|2011-12-19 07:57:59||Intermediate rebuttal #134 "Breathing contributes to CO2 buildup"|
I've not got a response to my query on this rebuttal, on the basic rebuttal forum. Perhaps I posted it in the wrong place.
I think we need to correct this one with the caveat that although breathing in itself might not be considered to contribute to net CO2 due to absorption of CO2 by the plant feedstock, the whole range of processes required in the production of food does indeed emit significant GHGs to the environment. This contribution is very large, a similar amount to world transportation.
This may at first sound pedantic. However, the rebuttal in its present form is essentially the same argument that 1st generation biofuel manufacturers used
but we know this is misleading.
We criticise Spencer as well.
The premise of the rebuttal to Spencer is that breathing shouldn't be taken in isolation from the entire chemical cycle. However, on this basis we must include the nutrients and planting of the crops which of course include the GHG emissions released by fertilisers, tilling and possibly deforestation, such as N20 and CH4. (He is of course literally wrong but we know what he means here.
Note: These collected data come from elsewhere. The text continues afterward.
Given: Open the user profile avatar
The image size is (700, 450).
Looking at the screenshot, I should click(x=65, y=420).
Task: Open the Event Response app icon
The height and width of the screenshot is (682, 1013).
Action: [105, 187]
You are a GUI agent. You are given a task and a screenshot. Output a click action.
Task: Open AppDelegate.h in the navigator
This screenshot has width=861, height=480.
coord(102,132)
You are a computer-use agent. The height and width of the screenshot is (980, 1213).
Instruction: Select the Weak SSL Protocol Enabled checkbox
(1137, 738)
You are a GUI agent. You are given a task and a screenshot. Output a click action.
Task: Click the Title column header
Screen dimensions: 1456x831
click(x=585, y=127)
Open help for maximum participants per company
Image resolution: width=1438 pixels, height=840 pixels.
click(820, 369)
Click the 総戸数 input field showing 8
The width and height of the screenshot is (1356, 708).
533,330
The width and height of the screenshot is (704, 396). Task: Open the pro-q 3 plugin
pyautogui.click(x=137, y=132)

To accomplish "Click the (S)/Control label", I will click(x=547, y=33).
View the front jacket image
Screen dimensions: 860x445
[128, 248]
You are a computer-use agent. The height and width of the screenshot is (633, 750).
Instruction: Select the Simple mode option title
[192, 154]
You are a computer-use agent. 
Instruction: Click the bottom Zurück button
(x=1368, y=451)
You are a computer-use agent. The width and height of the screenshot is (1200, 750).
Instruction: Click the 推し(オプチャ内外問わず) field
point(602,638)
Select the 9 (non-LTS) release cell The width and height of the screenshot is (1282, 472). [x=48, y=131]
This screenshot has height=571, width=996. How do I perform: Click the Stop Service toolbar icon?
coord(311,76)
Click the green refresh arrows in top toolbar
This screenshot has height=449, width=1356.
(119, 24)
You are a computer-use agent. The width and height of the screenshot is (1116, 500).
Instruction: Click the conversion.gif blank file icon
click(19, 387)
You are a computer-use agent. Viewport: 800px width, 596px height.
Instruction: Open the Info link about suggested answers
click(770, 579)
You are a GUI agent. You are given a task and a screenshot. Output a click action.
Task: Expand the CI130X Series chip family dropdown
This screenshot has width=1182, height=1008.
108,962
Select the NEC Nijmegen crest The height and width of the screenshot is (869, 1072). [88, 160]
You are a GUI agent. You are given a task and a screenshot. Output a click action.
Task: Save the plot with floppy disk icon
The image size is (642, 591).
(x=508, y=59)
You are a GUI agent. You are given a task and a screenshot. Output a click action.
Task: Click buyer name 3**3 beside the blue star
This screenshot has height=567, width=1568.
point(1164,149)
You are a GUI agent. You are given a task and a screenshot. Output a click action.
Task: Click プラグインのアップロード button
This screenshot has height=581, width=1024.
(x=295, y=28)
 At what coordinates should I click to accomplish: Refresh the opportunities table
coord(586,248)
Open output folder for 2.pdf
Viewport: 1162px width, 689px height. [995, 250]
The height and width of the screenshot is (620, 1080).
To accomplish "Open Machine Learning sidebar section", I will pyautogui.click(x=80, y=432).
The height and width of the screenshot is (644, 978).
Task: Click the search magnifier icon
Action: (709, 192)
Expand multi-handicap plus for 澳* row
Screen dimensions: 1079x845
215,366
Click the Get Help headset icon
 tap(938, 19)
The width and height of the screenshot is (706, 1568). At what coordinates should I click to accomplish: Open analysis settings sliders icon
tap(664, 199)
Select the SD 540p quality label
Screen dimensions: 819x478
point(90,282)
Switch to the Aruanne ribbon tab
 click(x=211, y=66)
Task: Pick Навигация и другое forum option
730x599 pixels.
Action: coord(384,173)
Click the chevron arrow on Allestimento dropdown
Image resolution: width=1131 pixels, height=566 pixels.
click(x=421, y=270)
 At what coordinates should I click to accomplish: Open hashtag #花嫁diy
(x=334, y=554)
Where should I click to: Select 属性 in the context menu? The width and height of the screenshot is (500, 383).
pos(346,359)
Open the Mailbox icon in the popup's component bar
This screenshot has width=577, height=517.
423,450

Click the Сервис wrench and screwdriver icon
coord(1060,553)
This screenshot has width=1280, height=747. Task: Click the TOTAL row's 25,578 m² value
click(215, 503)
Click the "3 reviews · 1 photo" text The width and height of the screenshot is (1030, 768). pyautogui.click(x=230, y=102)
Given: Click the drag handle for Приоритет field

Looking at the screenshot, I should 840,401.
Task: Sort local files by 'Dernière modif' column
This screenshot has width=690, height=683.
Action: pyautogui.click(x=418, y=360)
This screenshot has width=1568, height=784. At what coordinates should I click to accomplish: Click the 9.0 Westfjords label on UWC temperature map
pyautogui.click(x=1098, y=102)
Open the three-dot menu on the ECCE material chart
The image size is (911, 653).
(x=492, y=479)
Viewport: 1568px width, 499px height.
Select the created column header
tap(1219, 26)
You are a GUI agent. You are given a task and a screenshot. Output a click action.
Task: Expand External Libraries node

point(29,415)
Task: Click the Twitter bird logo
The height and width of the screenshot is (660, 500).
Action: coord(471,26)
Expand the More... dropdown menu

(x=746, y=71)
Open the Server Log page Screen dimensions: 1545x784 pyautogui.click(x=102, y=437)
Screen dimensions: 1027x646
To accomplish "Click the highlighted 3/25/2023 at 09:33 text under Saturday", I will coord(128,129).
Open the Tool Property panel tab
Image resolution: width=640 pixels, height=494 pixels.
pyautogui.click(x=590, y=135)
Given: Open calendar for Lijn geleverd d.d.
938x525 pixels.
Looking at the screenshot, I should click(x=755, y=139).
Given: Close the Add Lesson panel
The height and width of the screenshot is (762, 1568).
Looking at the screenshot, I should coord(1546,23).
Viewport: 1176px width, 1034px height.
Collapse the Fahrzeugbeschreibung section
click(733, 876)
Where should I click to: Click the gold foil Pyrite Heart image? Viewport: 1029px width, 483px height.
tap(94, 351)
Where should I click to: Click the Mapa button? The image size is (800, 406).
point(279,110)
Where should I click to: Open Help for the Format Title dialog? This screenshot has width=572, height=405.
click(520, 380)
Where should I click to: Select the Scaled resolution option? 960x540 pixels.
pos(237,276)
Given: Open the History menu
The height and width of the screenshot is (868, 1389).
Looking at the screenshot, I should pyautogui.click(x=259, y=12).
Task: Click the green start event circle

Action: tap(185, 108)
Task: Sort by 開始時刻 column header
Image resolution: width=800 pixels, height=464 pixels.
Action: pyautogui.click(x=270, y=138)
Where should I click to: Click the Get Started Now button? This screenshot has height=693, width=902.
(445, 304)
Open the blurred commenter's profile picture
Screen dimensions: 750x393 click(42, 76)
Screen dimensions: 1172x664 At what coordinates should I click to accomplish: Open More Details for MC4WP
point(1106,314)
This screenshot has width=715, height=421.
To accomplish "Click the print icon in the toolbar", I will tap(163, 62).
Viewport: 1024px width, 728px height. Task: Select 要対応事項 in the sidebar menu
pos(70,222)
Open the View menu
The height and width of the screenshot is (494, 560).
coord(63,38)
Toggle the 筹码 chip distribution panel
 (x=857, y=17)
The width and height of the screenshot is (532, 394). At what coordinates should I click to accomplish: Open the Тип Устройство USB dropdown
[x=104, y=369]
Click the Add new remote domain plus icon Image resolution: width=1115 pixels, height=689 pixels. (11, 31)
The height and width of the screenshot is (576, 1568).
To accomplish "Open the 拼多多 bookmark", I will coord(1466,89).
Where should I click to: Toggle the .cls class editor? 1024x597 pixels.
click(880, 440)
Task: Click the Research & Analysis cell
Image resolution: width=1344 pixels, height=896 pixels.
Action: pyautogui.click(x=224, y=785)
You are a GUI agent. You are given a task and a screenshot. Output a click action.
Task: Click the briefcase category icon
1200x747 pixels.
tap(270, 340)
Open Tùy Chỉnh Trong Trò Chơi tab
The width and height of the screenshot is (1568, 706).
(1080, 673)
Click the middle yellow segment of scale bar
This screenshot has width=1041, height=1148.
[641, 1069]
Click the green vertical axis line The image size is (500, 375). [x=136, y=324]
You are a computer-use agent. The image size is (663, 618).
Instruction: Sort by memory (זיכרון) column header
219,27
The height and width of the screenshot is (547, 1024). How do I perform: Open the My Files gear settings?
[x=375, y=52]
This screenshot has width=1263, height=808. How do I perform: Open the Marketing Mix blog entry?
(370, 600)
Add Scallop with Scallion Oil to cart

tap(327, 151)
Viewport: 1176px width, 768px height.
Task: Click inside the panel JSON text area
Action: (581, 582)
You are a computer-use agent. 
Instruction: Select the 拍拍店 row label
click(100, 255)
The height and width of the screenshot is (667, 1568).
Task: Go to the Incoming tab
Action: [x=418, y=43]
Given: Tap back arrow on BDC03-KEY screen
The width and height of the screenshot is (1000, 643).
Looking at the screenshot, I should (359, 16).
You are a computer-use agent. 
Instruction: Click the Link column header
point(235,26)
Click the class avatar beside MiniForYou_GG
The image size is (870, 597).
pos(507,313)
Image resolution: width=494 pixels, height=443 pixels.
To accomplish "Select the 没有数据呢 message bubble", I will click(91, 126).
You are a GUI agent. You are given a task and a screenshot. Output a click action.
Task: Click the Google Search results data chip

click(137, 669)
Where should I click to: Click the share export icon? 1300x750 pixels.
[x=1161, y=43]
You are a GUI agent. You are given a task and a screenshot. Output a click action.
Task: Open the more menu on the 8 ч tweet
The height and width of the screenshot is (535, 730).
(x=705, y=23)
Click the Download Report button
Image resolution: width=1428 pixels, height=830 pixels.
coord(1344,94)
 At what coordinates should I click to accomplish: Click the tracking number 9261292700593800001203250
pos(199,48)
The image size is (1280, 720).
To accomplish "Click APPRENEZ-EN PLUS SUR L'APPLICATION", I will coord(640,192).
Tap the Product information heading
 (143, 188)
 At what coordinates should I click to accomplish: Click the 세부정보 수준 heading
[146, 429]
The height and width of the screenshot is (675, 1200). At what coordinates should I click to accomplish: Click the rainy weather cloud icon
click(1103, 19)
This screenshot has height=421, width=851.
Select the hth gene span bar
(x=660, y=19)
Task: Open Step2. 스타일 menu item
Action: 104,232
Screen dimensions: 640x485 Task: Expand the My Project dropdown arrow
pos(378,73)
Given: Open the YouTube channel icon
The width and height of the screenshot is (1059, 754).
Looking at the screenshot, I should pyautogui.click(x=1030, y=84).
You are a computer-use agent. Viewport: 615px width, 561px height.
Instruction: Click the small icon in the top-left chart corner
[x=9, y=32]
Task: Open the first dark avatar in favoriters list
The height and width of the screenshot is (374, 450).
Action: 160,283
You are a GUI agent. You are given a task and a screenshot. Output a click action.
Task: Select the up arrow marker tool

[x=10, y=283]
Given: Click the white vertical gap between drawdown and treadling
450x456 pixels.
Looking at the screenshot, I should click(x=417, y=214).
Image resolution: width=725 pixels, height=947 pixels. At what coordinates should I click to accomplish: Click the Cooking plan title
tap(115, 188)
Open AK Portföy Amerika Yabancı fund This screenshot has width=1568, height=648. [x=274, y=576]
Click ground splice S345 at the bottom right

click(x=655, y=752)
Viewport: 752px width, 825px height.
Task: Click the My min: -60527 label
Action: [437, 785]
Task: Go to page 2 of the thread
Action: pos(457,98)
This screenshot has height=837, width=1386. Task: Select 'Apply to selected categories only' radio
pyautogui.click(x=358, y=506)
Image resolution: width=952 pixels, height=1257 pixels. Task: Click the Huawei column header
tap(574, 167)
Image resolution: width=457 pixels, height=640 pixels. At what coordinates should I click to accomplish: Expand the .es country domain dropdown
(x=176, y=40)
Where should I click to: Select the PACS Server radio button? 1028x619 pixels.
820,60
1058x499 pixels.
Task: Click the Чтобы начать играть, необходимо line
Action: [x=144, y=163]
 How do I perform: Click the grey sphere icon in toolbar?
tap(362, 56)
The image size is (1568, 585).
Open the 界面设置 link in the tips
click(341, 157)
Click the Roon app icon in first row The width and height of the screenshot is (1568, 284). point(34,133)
I don't think he is referring to joggers farting mentioning methane!)
The bottom line is that breathing increases with exercise which requires more food, and food (particularily those involving meat production) does indeed generate significant net GHGs to the environment.
According to these calculations walking at 3mph generates almost a quarter of life cycle emissions per mile than that of driving, assuming the typical US diet. Obviously this could be drastically reduced by eating vegan foods.
It would be logically consistent if we could agree that all biofuels were carbon neutral, but I guess we would be quickly writing a rebuttal in that case, so we can't have it both ways? The bottom line is that food currently contributes around the same as transportation fuels in terms of GHGs and CO2 is one of those emissions.